Łatka TERF jest w swojej prostocie bardzo sprytna, ponieważ zawiera w sobie kłamliwe informacje, które uderzają w wartości lewicowe w taki sposób, aby czytający definicje od razu dystansował się do celu ataku.

W definicji i w użyciu tego określenia są zapisane określone skojarzenia i informacje mające na wstępie ukazać, że mówimy o kimś naprawdę złym: TERF czyli ta zła, ta transfobka, ta która nie realizuje przyjętej wizji feminizmu (coś jak na prawicy feminazistka), ta która nie liczy się z mniejszościami i wreszcie ta, która sprawiła komuś ogromną przykrość, bo ktoś poczuł się wykluczony. Jest to według tej sieci skojarzeniowej też ta, która nie jest inkluzywna, zadaje ciosy najbardziej pokrzywdzonej przez los mniejszości i nie posiada w związku z tym za grosz empatii. Te tezę powtarzają opiniotwórcze gazety i specjaliści od zdrowia psychicznego, zaangażowani emocjonalnie w ideologię woke.

» **Zadanie**:
Czy podejmiesz tekst o określeniu TERF i poprowadzisz go dalej, zaczynając po jego ostatnim zdaniu? Materiał pochodzi z innego źródła niż ten tekst.

» **Materiał**:

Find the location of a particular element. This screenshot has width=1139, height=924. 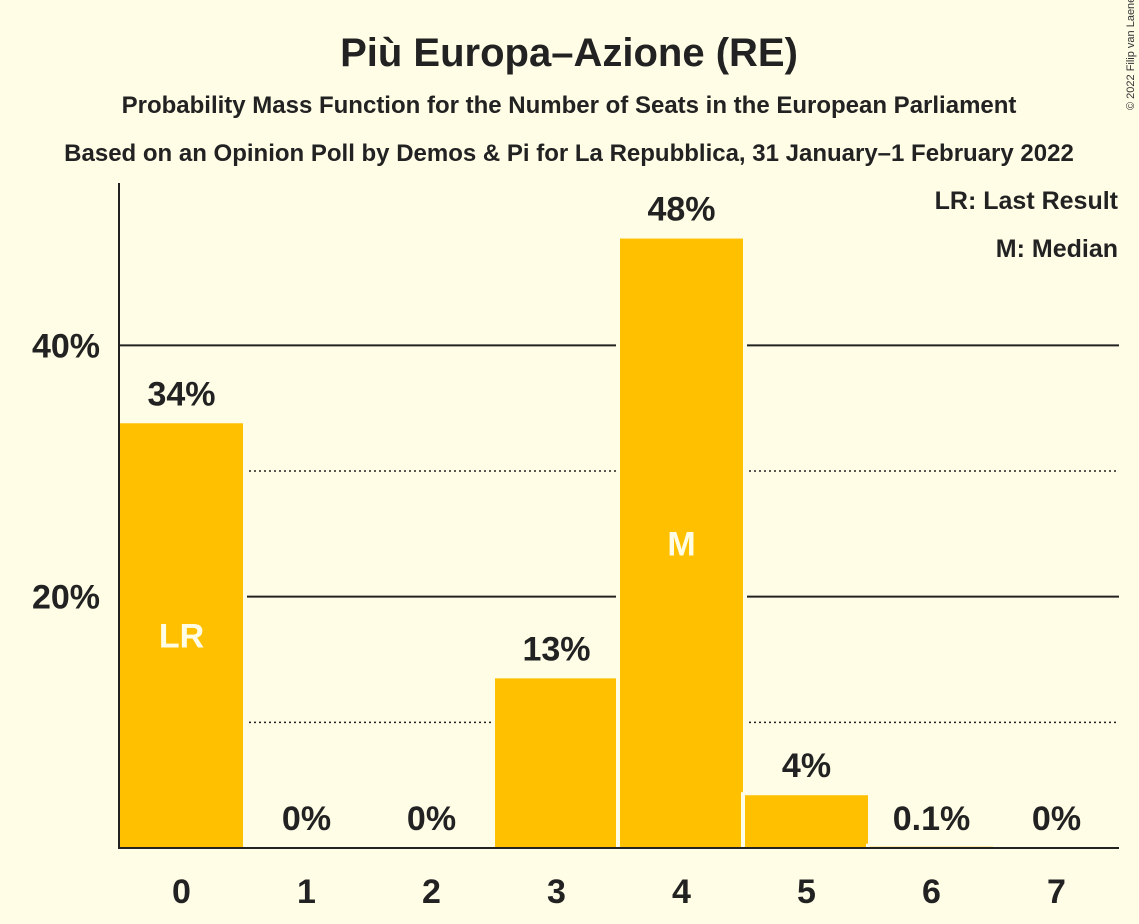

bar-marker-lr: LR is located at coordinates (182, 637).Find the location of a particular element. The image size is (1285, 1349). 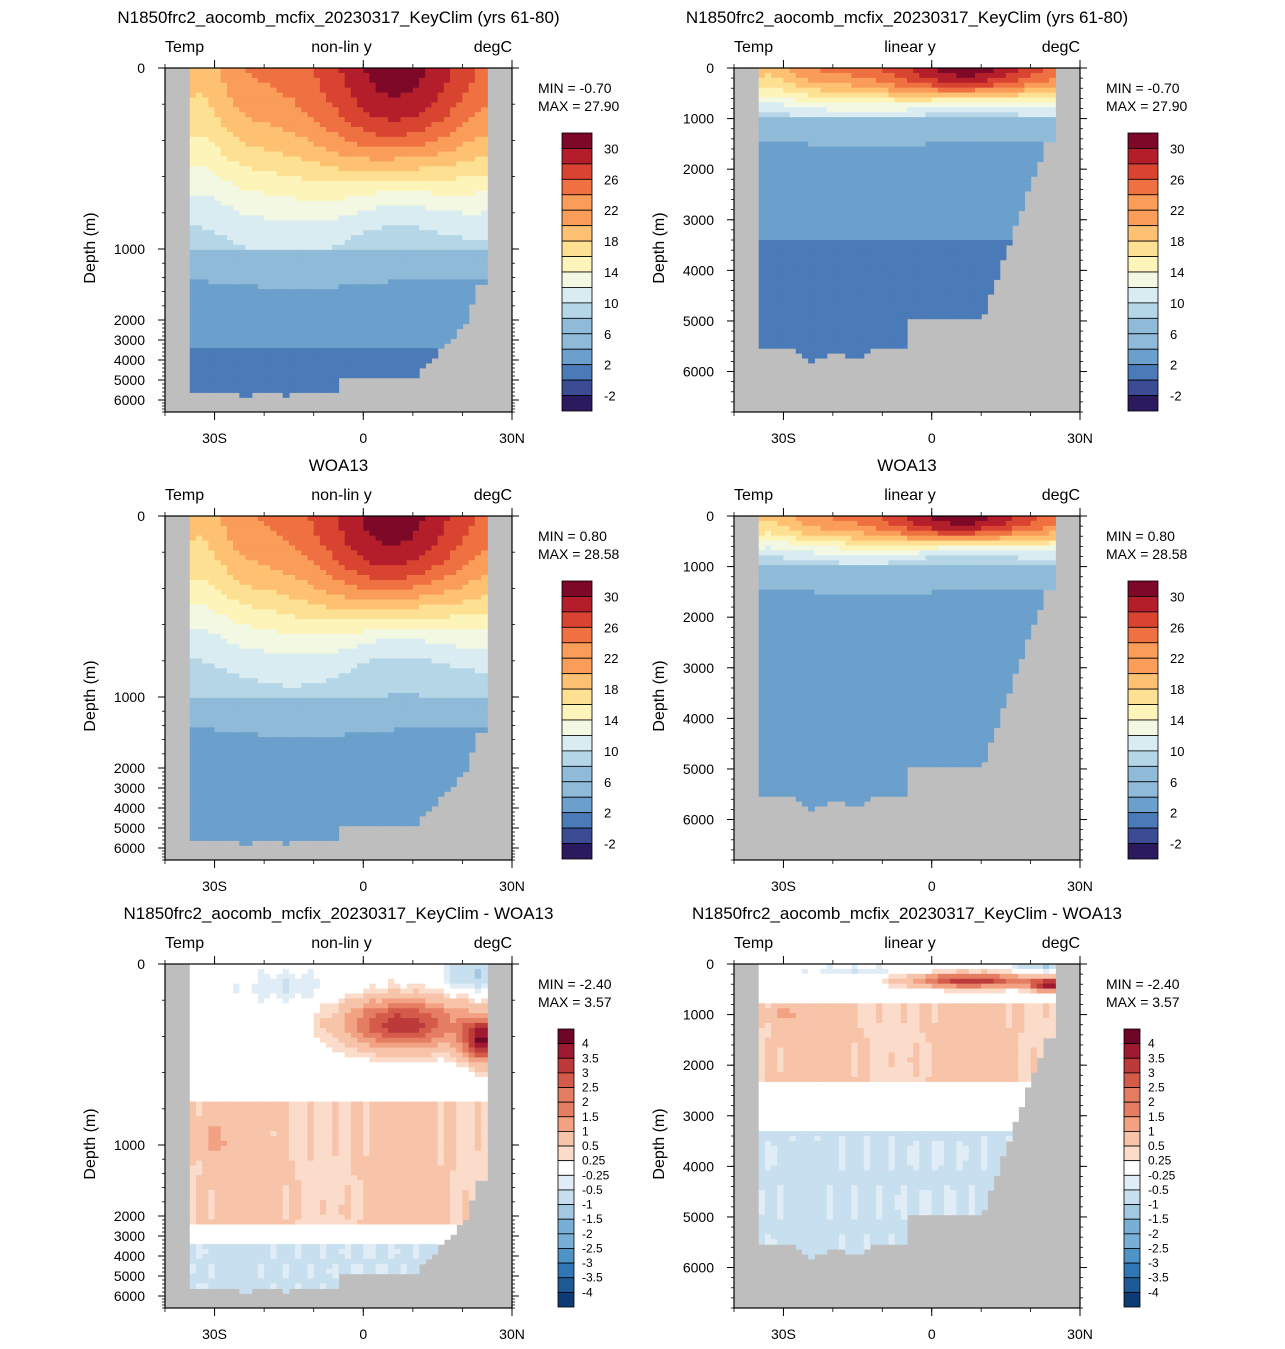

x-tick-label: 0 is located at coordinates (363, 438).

» **Wynik zadania**:
Każde z tych skojarzeń ma pejoratywny wydźwięk i o to właśnie chodzi. Dzięki temu zyskuje się cel nagonki, który można bez wyrzutów sumienia niszczyć, dehumanizować i używać jako kozła ofiarnego do konsolidowania grupy i wyładowania napięć i frustracji. Zarzuty wobec TERFów w większości nie są w ogóle prawdziwe, bazują na pomówieniach i demonizowaniu danej osoby. Większość oskarżonych o TERF nie tylko nikogo nie wyklucza, bo nie ma takiej mocy i siły sprawczej, by kogokolwiek skądkolwiek wykluczyć, ale zwykle są to osoby przychylne mniejszościom i nierzadko o bardzo lewicowych poglądach, które jak na ironię same padają ofiarami wykluczenia.

Do tego radykalny feminizm z definicji w Polsce nie jest znany jako nurt, więc dodaje tylko negatywnych konotacji z czymś skrajnym i niszowym.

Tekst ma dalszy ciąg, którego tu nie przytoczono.